Sunday, January 10, 2010

The Psalms according to Jack Agüeros

Martín Espada comments on
The Psalms according to Jack Agüeros:

...Jack Agüeros also writes in a much more unusual form than the sonnet: the psalm. In these short, spare, often hilarious poems, Agüeros talks to the Lord; whether he actually believes in the Lord is open to question. The psalms divide themselves into two basic kinds: poems of praise and poems of heresy. Though the psalms and sonnets have in common the same passion for justice and the same commitment to a Puerto Rican identity, the psalms give the poet further license to engage in both celebration and satire.

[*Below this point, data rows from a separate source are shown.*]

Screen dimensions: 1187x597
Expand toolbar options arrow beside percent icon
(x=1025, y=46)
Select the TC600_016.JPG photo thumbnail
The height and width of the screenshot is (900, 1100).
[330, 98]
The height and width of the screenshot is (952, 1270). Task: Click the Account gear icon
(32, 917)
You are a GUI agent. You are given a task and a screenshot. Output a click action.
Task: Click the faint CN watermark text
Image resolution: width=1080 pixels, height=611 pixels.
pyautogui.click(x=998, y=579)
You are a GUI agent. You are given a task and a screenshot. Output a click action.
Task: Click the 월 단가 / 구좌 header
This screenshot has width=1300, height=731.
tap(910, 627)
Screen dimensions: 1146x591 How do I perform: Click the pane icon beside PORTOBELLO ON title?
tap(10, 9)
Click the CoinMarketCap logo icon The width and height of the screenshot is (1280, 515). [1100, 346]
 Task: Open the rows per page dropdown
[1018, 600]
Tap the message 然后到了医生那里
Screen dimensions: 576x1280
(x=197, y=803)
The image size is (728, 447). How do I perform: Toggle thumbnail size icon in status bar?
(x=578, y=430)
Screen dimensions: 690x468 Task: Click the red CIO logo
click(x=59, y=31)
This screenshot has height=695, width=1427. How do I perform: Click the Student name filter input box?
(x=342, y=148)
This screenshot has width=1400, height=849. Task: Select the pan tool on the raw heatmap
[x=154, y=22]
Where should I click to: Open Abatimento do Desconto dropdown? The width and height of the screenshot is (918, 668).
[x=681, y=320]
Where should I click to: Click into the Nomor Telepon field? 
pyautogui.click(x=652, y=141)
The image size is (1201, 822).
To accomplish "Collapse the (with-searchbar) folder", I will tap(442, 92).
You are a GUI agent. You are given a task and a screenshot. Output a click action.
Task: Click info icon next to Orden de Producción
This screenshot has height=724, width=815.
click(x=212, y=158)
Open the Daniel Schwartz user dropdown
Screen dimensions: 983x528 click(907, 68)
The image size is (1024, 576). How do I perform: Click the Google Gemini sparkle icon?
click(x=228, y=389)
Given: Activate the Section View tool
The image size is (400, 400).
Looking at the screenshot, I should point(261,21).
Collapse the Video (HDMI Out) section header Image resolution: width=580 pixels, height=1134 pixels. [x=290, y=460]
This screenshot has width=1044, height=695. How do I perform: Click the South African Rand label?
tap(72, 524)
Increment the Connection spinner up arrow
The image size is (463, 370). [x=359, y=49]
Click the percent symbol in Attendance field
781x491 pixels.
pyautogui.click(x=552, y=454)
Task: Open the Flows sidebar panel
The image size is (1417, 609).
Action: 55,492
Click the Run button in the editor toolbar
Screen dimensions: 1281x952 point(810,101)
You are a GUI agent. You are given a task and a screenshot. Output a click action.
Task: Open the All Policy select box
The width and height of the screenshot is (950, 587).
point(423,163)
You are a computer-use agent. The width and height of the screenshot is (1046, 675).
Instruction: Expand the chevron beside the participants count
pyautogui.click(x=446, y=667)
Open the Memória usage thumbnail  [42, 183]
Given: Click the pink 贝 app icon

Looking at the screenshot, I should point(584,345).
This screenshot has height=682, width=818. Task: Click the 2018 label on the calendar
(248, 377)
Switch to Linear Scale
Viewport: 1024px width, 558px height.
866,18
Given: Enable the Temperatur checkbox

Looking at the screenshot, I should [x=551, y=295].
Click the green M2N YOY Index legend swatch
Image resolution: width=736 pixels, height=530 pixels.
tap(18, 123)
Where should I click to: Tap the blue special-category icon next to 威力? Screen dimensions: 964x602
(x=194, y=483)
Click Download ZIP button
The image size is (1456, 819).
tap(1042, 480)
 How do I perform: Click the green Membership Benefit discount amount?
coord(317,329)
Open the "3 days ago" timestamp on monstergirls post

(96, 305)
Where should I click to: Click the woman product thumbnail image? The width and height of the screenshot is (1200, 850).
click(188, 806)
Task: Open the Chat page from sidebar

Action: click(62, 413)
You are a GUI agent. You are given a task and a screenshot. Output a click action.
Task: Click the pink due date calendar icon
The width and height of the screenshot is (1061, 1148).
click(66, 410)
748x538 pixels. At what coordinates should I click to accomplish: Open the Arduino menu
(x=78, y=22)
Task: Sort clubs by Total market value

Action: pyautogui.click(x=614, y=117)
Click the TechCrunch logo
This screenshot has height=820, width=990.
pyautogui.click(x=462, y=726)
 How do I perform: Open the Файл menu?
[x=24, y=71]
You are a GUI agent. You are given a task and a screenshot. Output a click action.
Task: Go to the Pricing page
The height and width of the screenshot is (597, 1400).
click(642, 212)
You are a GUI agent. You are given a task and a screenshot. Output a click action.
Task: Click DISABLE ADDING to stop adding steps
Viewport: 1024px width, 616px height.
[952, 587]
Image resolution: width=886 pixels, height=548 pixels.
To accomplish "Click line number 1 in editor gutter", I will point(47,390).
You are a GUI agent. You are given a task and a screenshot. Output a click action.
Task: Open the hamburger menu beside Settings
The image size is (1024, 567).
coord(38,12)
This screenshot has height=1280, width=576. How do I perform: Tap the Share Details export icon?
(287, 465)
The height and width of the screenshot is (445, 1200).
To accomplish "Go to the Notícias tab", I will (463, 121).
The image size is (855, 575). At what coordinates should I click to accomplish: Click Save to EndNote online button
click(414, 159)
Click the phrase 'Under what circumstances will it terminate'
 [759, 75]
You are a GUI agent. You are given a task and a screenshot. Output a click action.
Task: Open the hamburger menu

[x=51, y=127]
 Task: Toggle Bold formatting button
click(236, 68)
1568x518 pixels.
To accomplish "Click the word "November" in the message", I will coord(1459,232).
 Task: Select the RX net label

Though some may recall the psalms of Ernesto Cardenal, for me Neruda again comes to mind. The Agüeros psalms written as hymns of praise closely parallel Neruda's odes, celebrating "ordinary" things and people usually considered unworthy of attention. Neruda wrote an ode to a spoon; Agüeros writes of the pilón, or mortar, in his kitchen. Neruda wrote odes to the artichoke, the tomato, the onion, the lemon, garlic, and French fries; Agüeros writes psalms singing the praises of Puerto Rican delicacies such as rice and beans, tostones, pasteles, bacalao and coquito. Neruda wrote an ode to the dictionary; Agüeros writes a psalm in defense of Spanish.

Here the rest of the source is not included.